The question “Who was I?” received it’s complete and final answer in the crucifixion of Jesus. I was a hurting sinner who nailed Jesus to the cross.
Who am I? I am a happily-married woman, pleased to be experiencing great redemption and uninhibited passion in my marriage to Pastor Phil. I am a mom to 3 great kids whom I have the privilege (and duty) of discipling and nurturing. I am a teacher to my home-schooled kids and alongside Phil, to the engaged couples at Ballard. I am a passionate woman who is opinionated and arrogant at times. I am a sinner, having used my outspoken ways to promote worship of me. I am made righteous, choosing to believe that redemption does not necessarily mean silence and invisibility. Instead, I am using my gifts for His glory alone and not mine. I am a fighter — I believe God put spunk in me to do battle with Satan over the lies he whispers to us women.
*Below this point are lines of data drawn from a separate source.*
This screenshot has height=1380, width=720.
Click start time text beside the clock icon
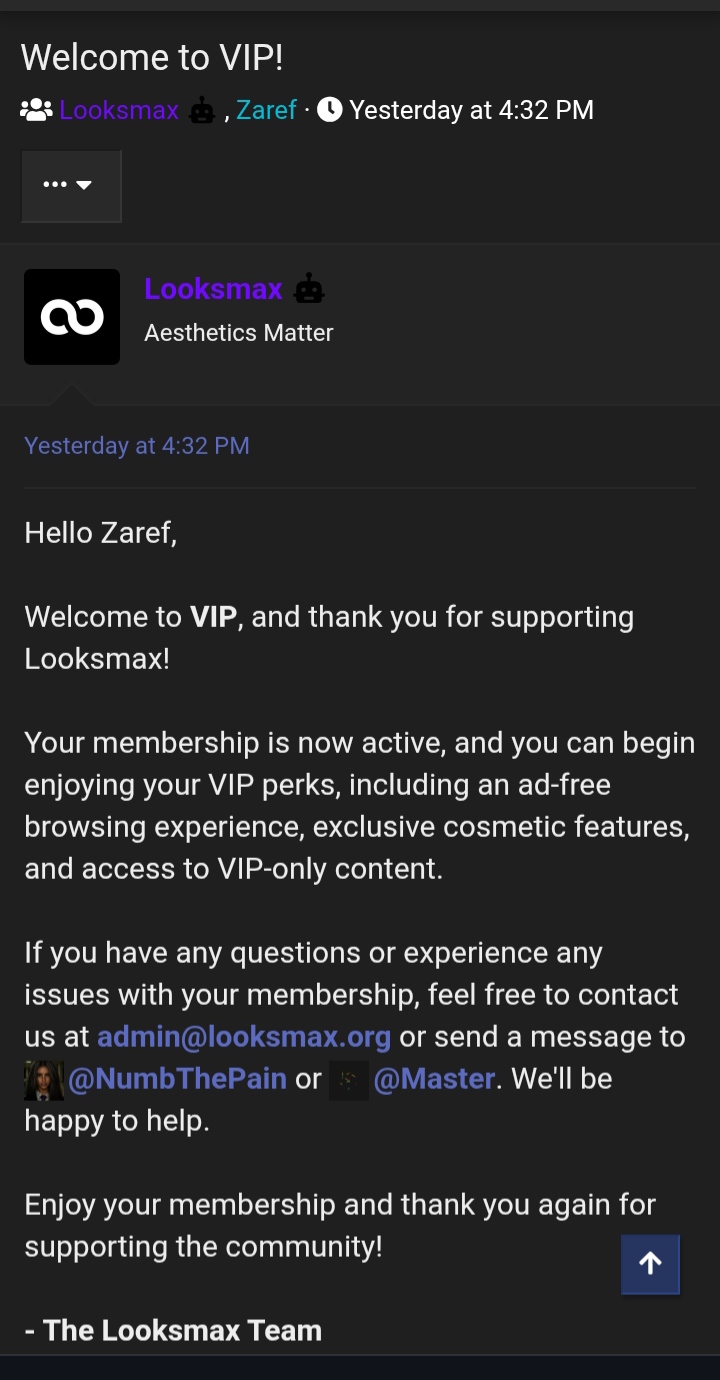click(471, 110)
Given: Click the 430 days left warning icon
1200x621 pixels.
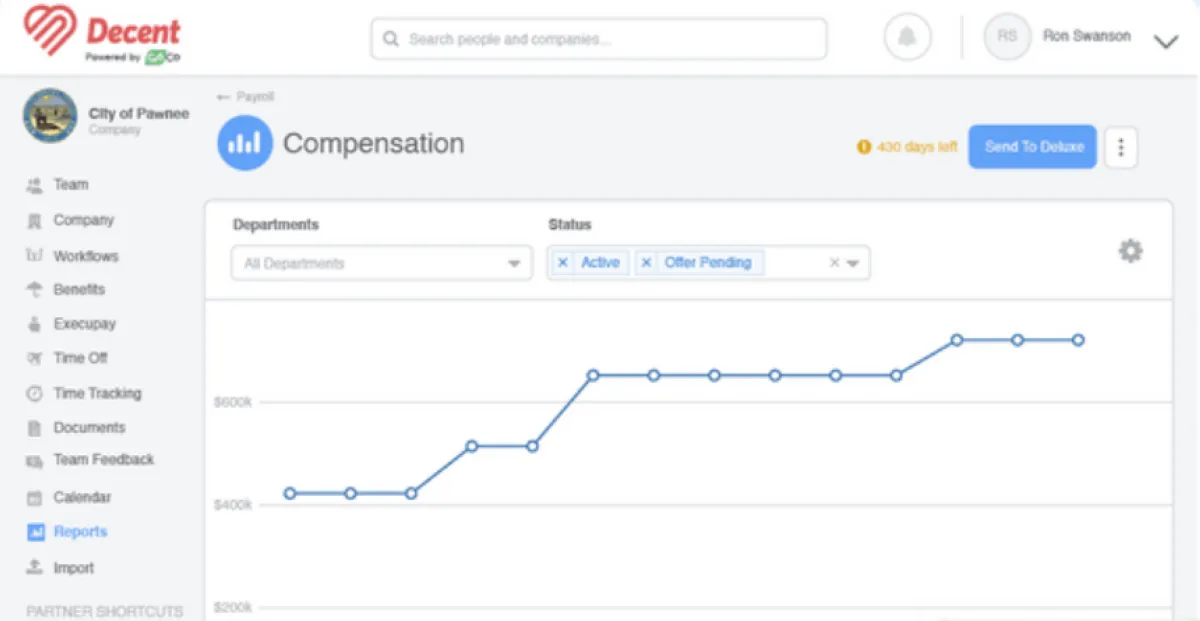Looking at the screenshot, I should pyautogui.click(x=864, y=147).
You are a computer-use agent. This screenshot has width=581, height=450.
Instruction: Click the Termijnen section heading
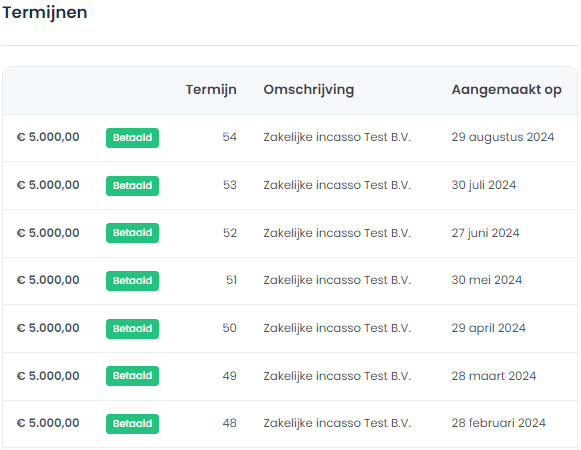(45, 13)
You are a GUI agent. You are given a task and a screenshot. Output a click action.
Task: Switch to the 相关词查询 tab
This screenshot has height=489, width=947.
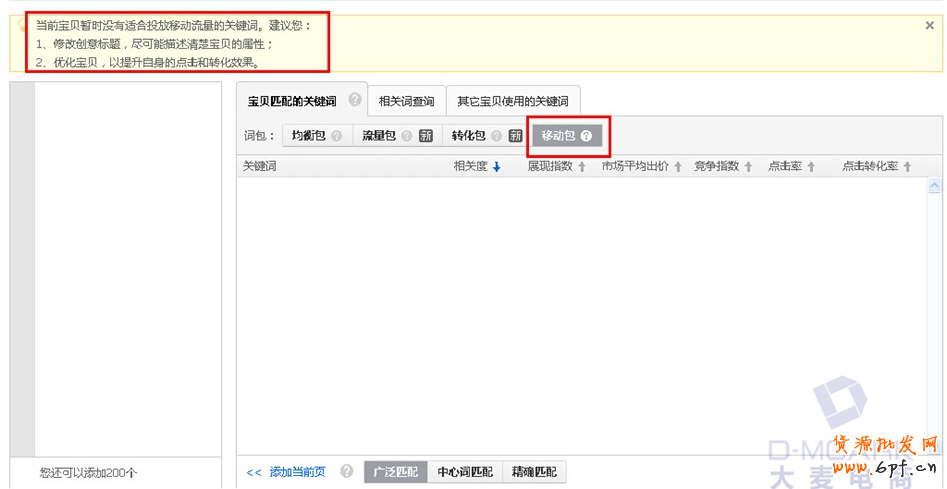point(406,101)
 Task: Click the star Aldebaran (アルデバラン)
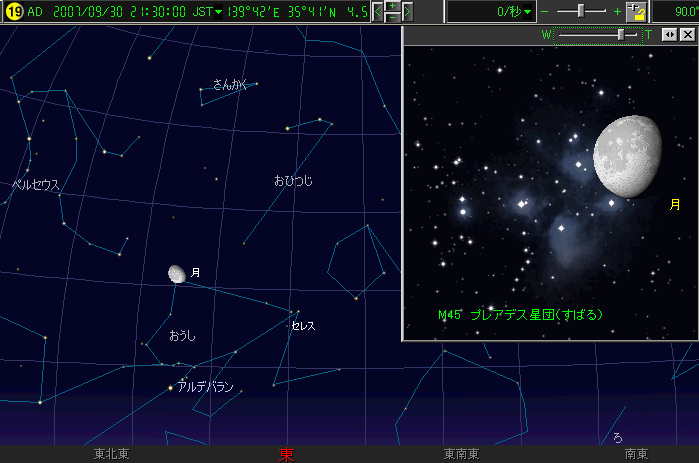(171, 387)
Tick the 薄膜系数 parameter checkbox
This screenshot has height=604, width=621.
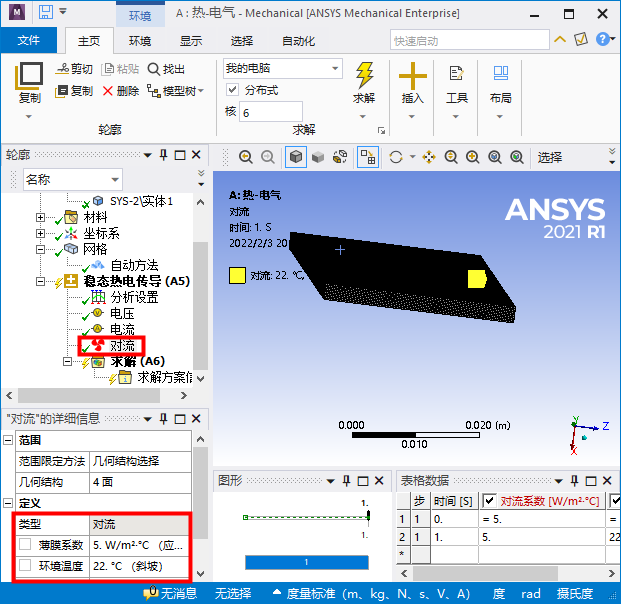(25, 545)
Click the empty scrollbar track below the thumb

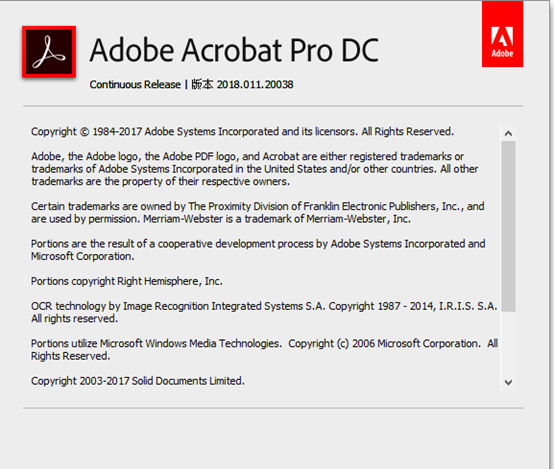coord(508,343)
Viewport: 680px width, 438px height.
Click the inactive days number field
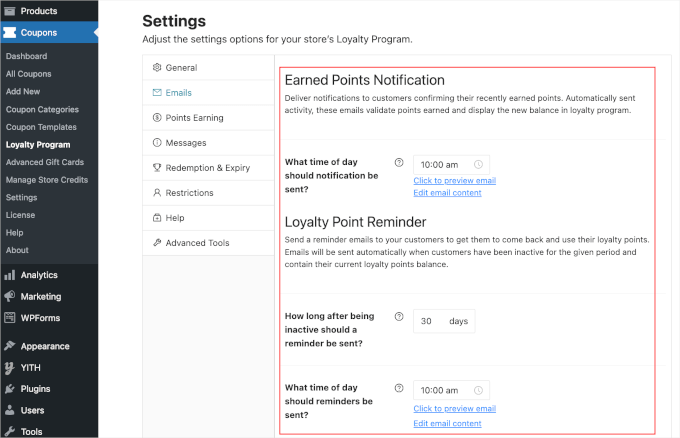pyautogui.click(x=428, y=321)
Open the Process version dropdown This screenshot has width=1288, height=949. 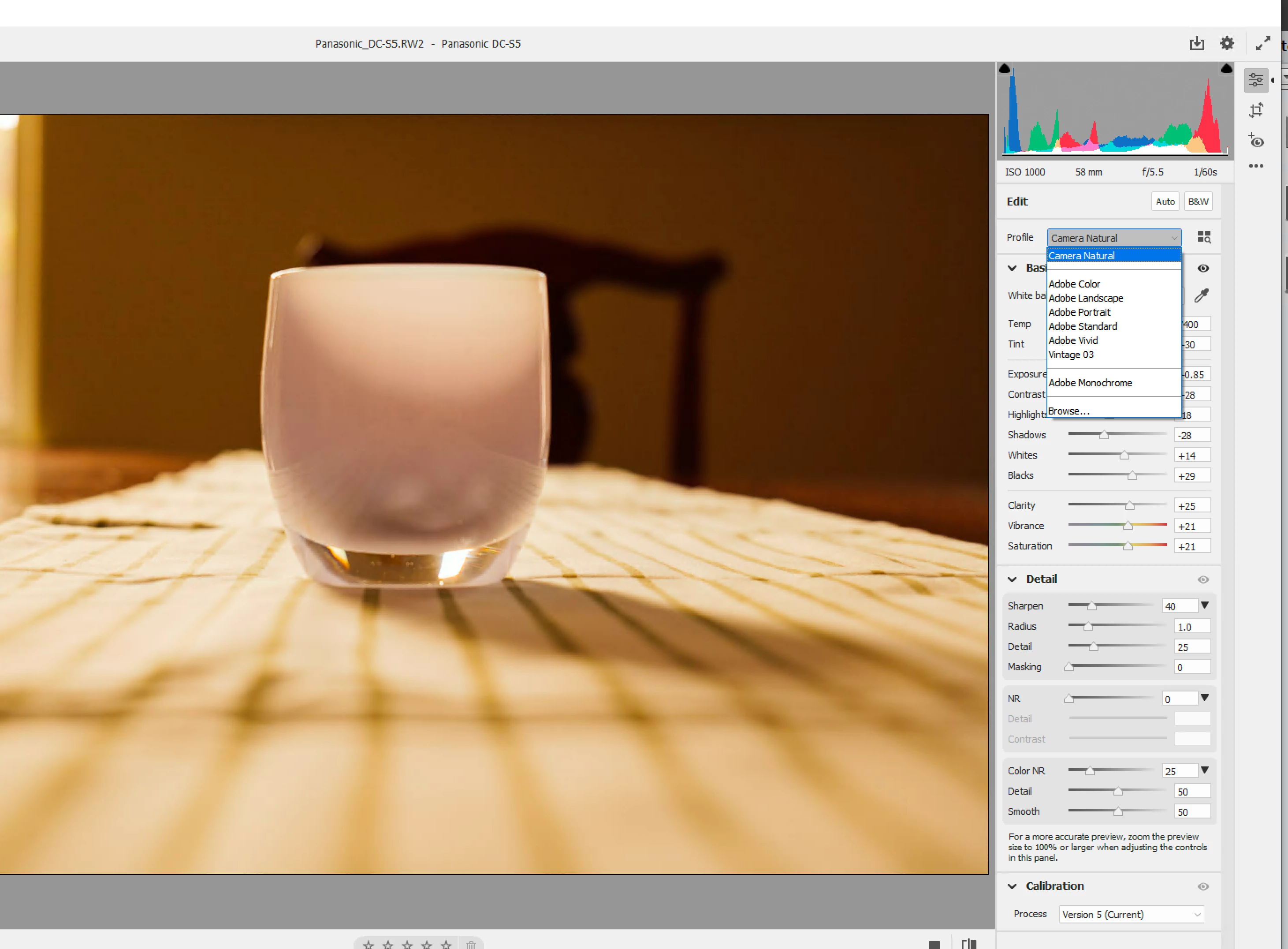1131,914
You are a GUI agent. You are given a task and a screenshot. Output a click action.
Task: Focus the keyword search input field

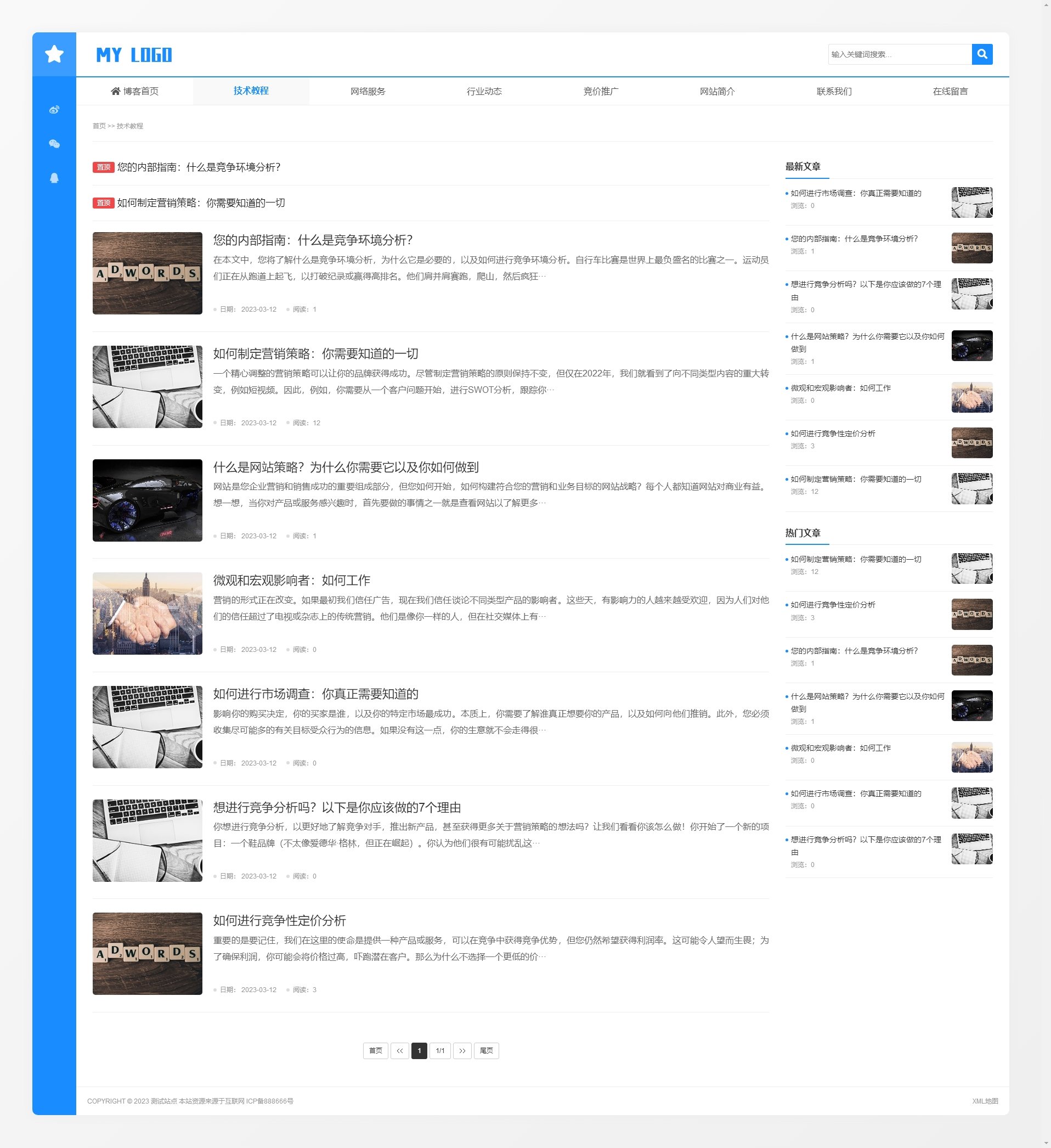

The question, “Who am I?” is best answered in Christ’s justification of me — His death makes me free and clean TODAY. I am secure in my standing before a perfect and Holy God — despite my ongoing sin — because of the blood of Christ.
Who am I becoming? I am becoming a woman who risks sharing the deepest pains of my past and the ugly reality of my current sin because I have learned to boast in Christ. I am becoming a woman who is utterly dependent on God in every moment. I am becoming a woman who desires to inspire other women to a life of worship and joy. Because of His promises to complete the work He began in me and the ongoing sanctifying work of the Holy Spirit, I am becoming more and more like Christ.
You are invited along on the journey…
Jen is the wife of Pastor Phil Smidt and the mother of three children, ages 8, 11 and 12. She and her husband have been at Mars Hill for 13 years and together they teach the pre-marriage class at the Ballard campus.